Plan Progresar: otro subsidio falopa

Supongamos que te mudás a una casa que está bastante deteriorada: las paredes están rotas, se filtra el agua, tenés un toldo con agujeros, las tuberías oxidadas y los cables pelados. Lógicamente empezás a emparchar todo. Lo importante es que la cosa aguante; que la casa, que con tanto esfuerzo lograste comprar, no se te caiga encima mientras dormís. Parche aquí, parche allá, los primeros meses demostraste iniciativa, ingenio, practicidad, lograste contener el problema. Perfecto.
Ahora, ¿qué clase de manejo de su situación de vida puede presumir una persona que sostiene ese esquema durante 10 años? No hizo revoques, no cambió las tuberías ni los cables, no reemplazó el toldo, sigue viviendo en una casa llena de agujeros que para colmo cada vez son más. ¿Me seguís a dónde voy con esto?
Ayer Cristina Kirchner volvió con “buenas noticias” (razón por la que no hizo falta que Capitanich se tomara la molestia): se trata del plan Progresar, un subsidio de 600 pesos para jóvenes de entre 18 y 24 años que están o bien desocupados o percibiendo sueldos menores al salario mínimo (3.600 pesos). La iniciativa, según la Presidenta, busca incentivar a los jóvenes que abandonaron sus estudios a retomarlos, de modo tal que puedan aspirar a una mejor integración en el mercado laboral de acá a unos años. Las condiciones del plan exigen a los beneficiarios presentar certificados de alumnos regulares para cobrar el 20% del subsidio que sería retenido por la Anses (aunque no es de la Anses sino del Tesoro Nacional desde donde se financiará la medida que costará aproximadamente 11.200 millones de pesos). El 80% restante, sí, lo cobrarían todos los meses.
Argentina se parece cada vez más a una casa emparchada, solo que en este caso los inquilinos no acaban de llegar, más bien están por irse. El fervor kirchnerista de la llamada década ganada es lo único que se devalúa con más velocidad que el peso. El Gobierno lo sabe y, como manotazo de ahogado, busca reflotar sus grandes hits: los subsidios.
¿Qué es el plan Progresar? Un parche. Una leve medida de contención que aspira, como tantas cosas que hace este gobierno, a pequeñas refacciones superficiales en detrimento de los pronunciados y continuos daños de fondo sobre los que se mantiene absolutamente inoperante.
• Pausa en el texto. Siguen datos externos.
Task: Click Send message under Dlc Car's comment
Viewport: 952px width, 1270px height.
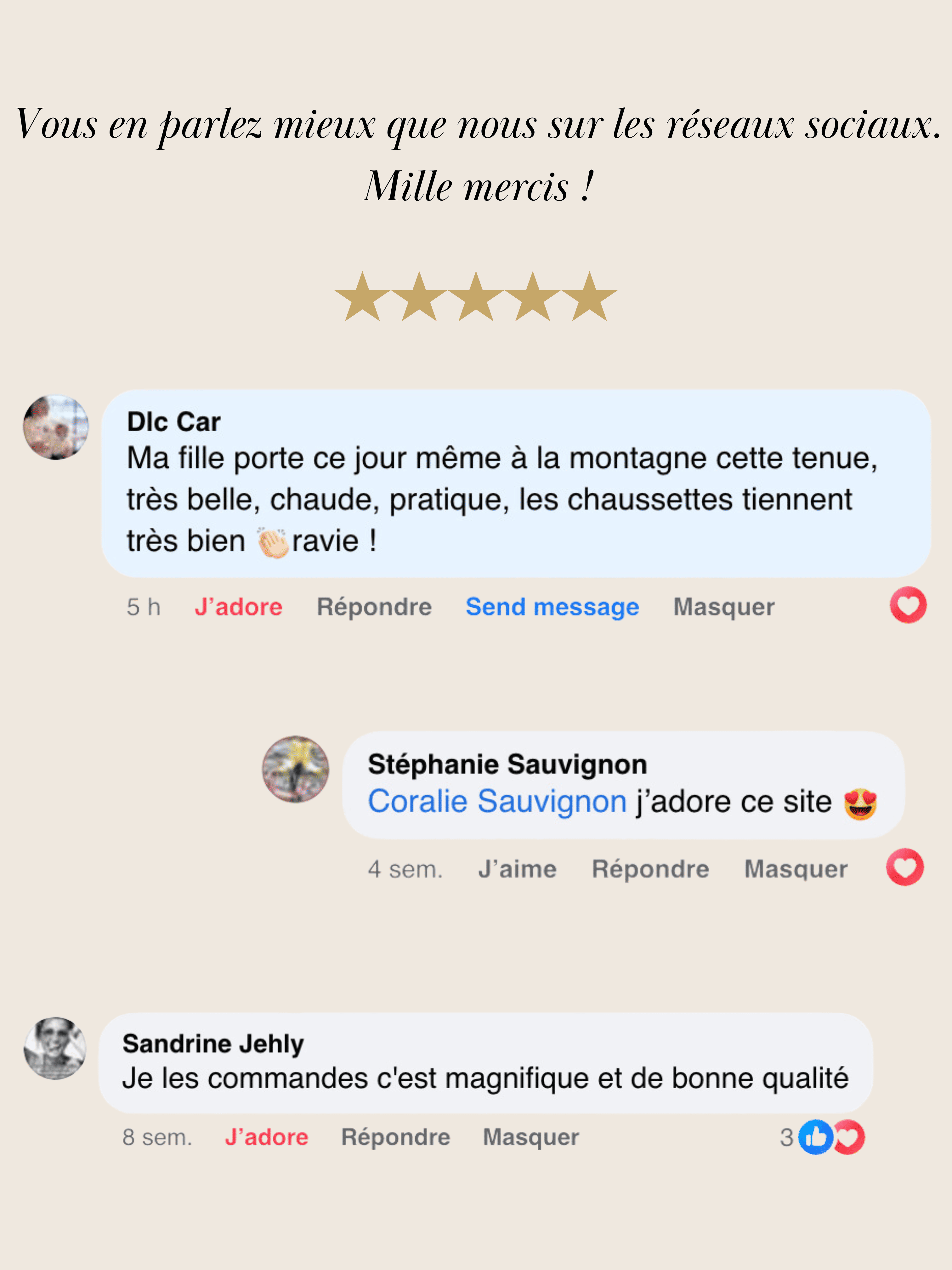Action: (552, 607)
¿Cuáles son esos daños? La presidenta, a la que le encanta hablar del neoliberalismo como si se tratara de un monstruo mitológico degollado por Néstor en 2003, se refirió en su discurso de ayer a chicos que crecieron con padres desocupados y que no tienen inculcada la cultura del trabajo. Es difícil imaginar qué clase de “cultura del trabajo” se puede inculcar a través de los subsidios que percibirán muchos chicos que actualmente no trabajan. O qué clase de “presencia del Estado” (para seguir parafraseando a Cristina) supone la de aportar dinero del Tesoro a los magros salarios del empleo informal que tienen varios de estos jóvenes. Para terminar con el trabajo informal no existe iniciativa alguna que puedan celebrar ni oficialistas ni opositores.
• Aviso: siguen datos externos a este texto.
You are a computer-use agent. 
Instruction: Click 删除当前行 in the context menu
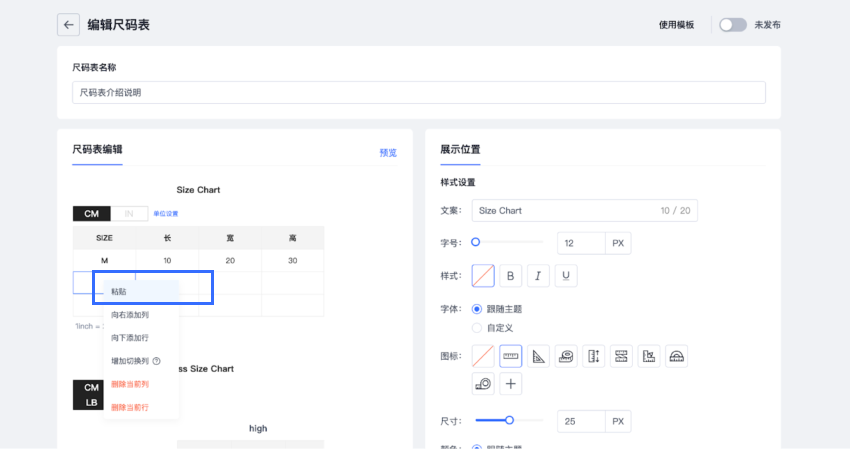(130, 407)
Es un mito que los problemas del desempleo y del trabajo precario son consecuencia directa de la deserción y la interrupción educativa en tanto se mantengan como están las tres variables fundamentales del problema: 1) el actual mercado laboral (en el que cualquier cierre de paritarias por debajo del 35% de aumento, con la devaluación actual, es un ajuste salarial),  2) el actual sistema educativo y 3) las condiciones de segregación social de las cuales venimos hablando largo y tendido en esta columna semanal. Esos ejes son, para retomar la metáfora del principio de esta nota, las paredes que hay que revocar y las tuberías que hay que cambiar. Sin parches, sin medidas transitorias que encubren con cada vez menos disimulo intencionalidades populistas.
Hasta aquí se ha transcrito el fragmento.